Exercise details: Exact copies of the lines from the one with "You are a computer-use" through the last line of the entries, and no pictures, make up the answer.

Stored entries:
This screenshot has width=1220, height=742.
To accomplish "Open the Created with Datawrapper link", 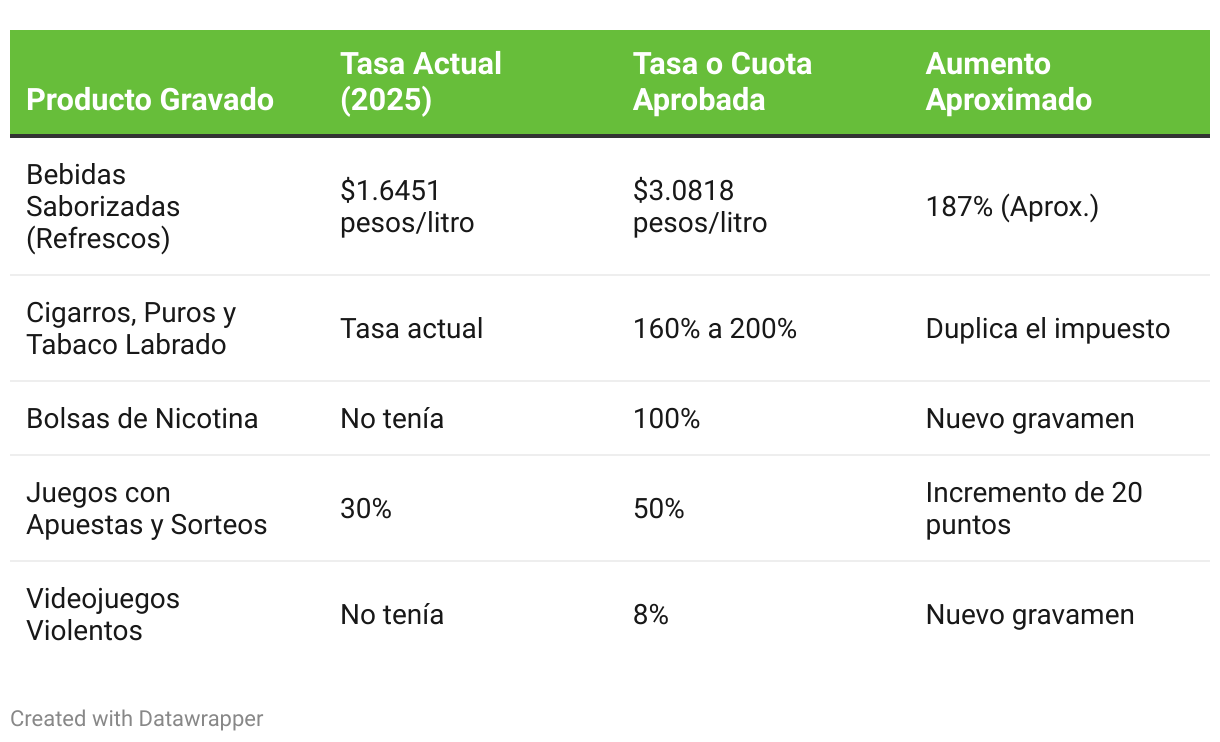I will point(137,718).
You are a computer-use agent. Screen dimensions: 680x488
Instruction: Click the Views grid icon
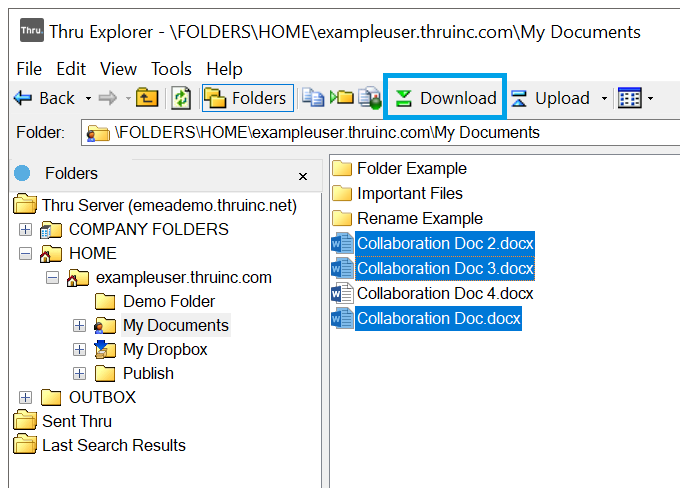click(x=629, y=98)
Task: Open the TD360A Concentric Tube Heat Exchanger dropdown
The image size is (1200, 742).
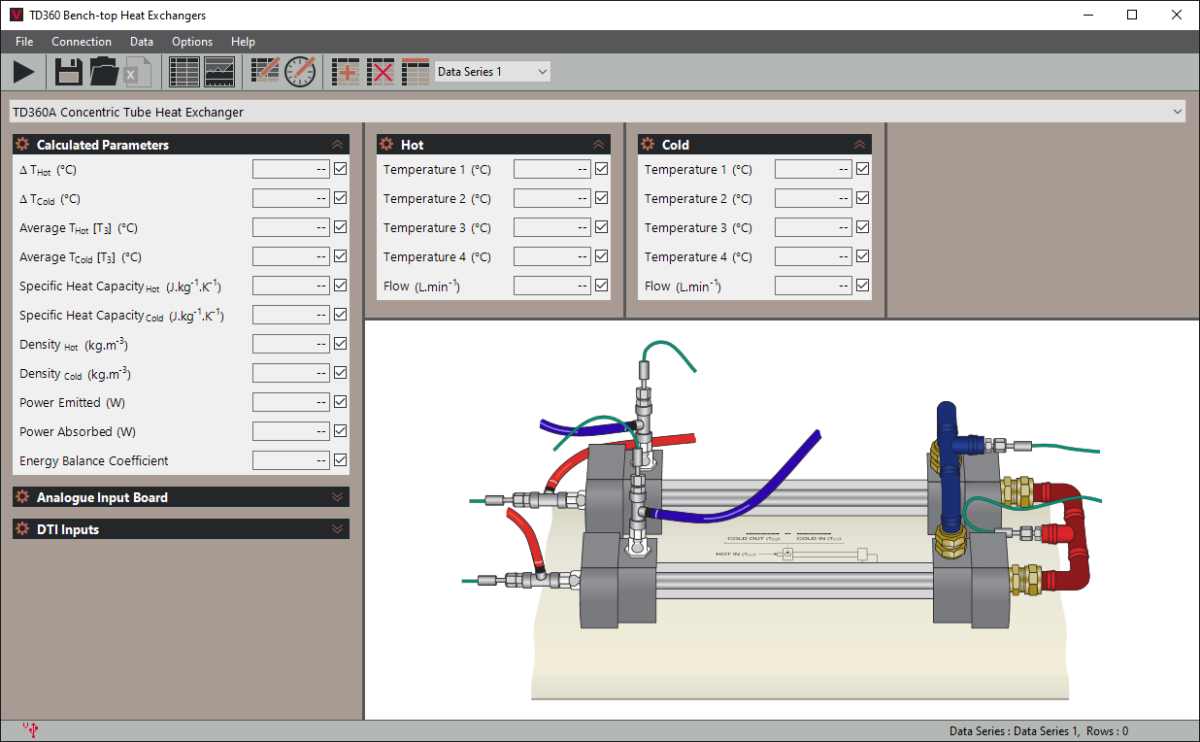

Task output:
You are a computer-use agent. Screen dimensions: 680x488
Instruction: Click the Views grid icon
click(x=629, y=98)
Task: Open the TD360A Concentric Tube Heat Exchanger dropdown
The image size is (1200, 742).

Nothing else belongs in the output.